Albert “Shrimp” Burns rode for Harley-Davidson before switching to Indian in 1920. He died following a race accident in 1921.

Sculptor Steven Posson is a practitioner of what might be called motoring performance art. His bronze figures don’t actually move or make noise, but motion, speed and excitement are implicit in their forms.  

The “Flying Mile” is a 6-foot long figure of Albert “Shrimp” Burns, arguably the most dramatic and popular racer of motorcycling’s golden age of the nineteen-teens. A rider for both Harley-Davidson and Indian, the California native was known for his grit, daredevil style and “impish grin.” At the Beverly Hills board track championship in 1921, he won the first race and crashed in the second, collecting an array of cuts, bruises and splinters. He spent the next race in the field hospital, then, his wounds dressed and bandaged, he reappeared to great applause and won the final race of the day. 

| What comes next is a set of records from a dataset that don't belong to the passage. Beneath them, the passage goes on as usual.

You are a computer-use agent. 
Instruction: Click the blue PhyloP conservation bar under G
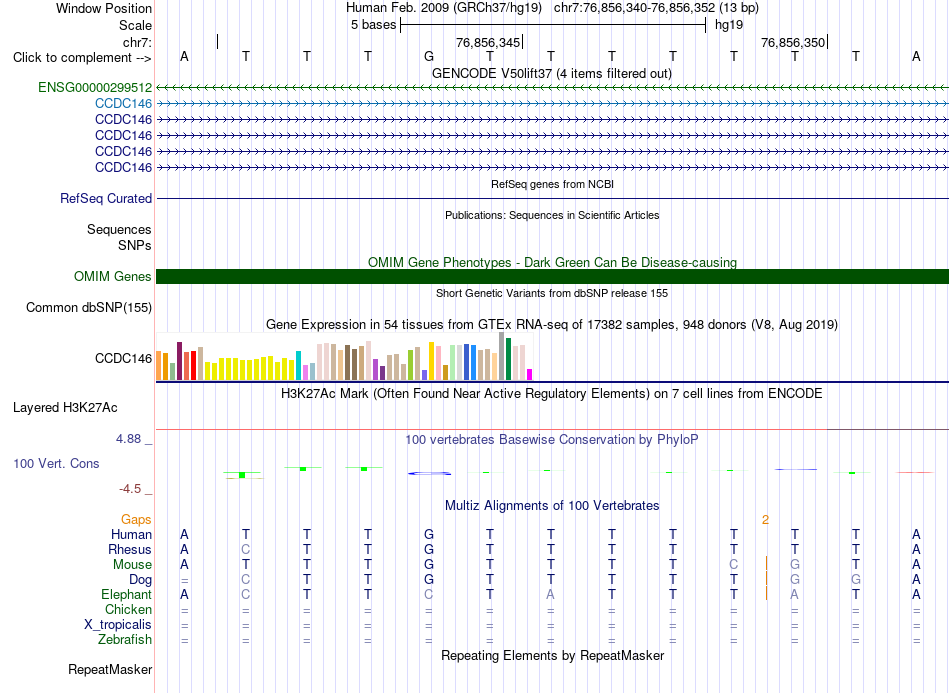pyautogui.click(x=429, y=473)
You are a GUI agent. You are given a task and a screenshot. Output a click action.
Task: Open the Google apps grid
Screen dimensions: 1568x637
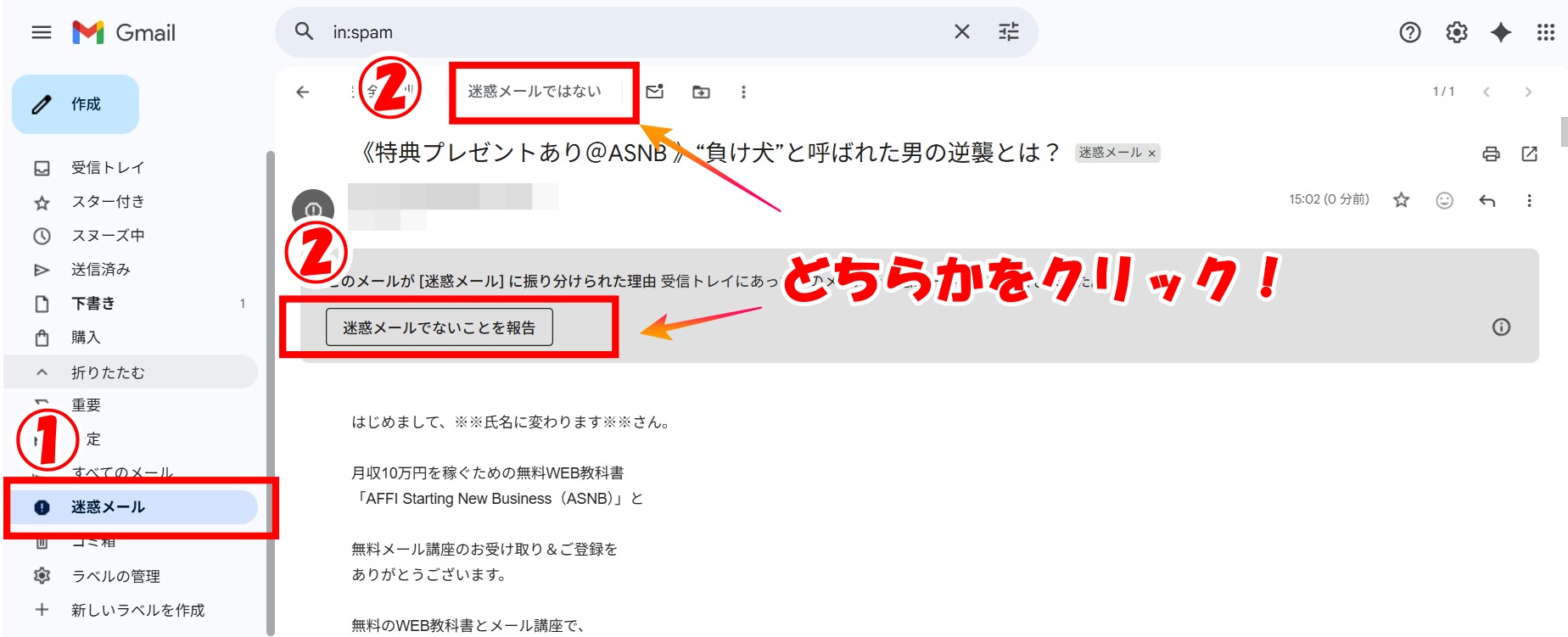coord(1545,32)
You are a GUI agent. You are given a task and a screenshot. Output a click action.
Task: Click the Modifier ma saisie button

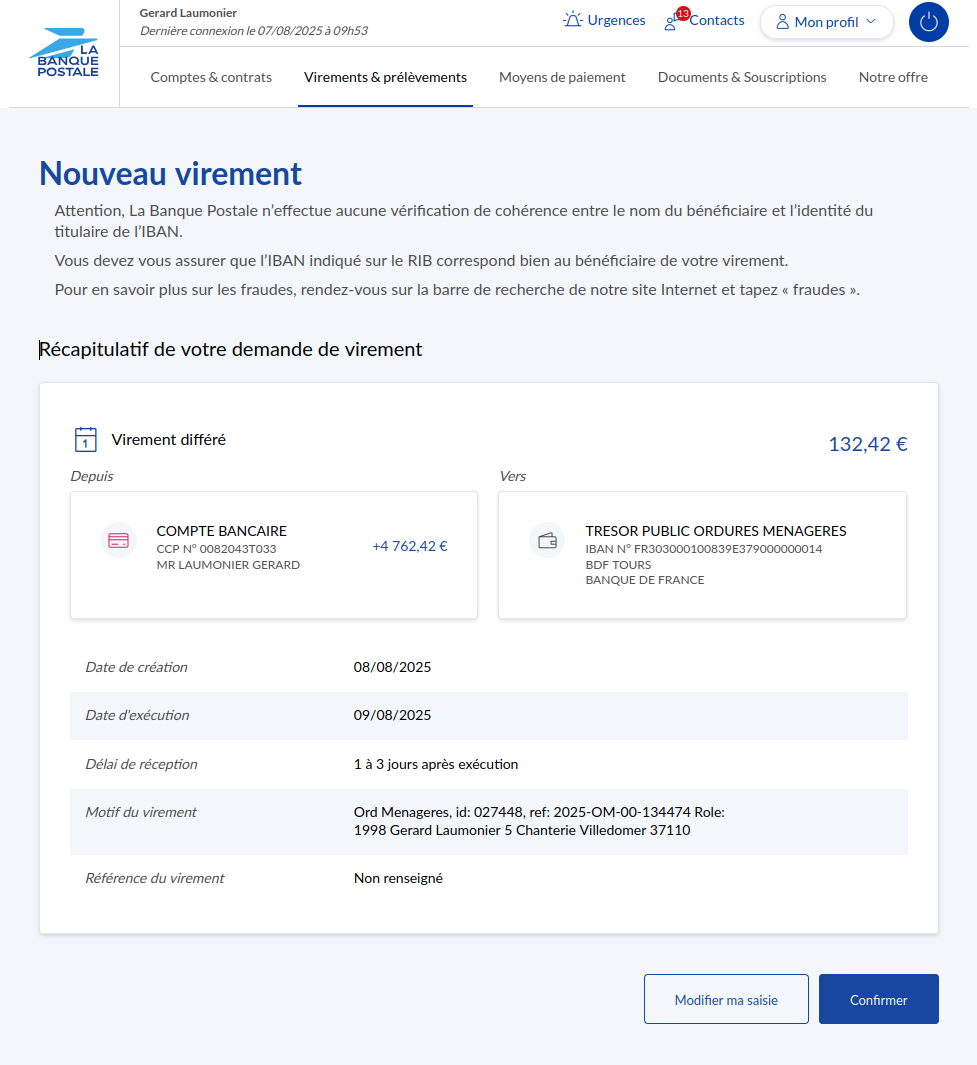(x=726, y=999)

Posson works in the traditional method of investment-cast bronze, also known as the lost wax process. His latest piece depicts Burns on a 1914 Indian 8-valve going for top speed on a mile dirt track, both wheels in drift, powering into the straightaway. Machines like the Indian were basically reinforced bicycles with powerful engines. They were direct drive, the throttle set wide open with just a kill button for a brake. Top speeds were around 110mph. 

While the artist gives acute attention to the mechanical details, he spends even more time on the rider. “People relate to people,” Posson says. If the human shape is incorrect or poorly rendered, the defect becomes a distraction, a part that doesn’t quite fit.  

Posson prefers the impression of speed over pure realism. The spokeless, slightly elliptical wheels evoke early racing photographs, when men were fast and shutter speeds slow. Machine and rider become an integrated form in the thrust for velocity. Slight rooster-tails trace the tires’ hunt for traction, the rider’s eyes fixed on the perfect line. Posson’s sculpture captures the marriage of machinery, courage and dance that defines racing.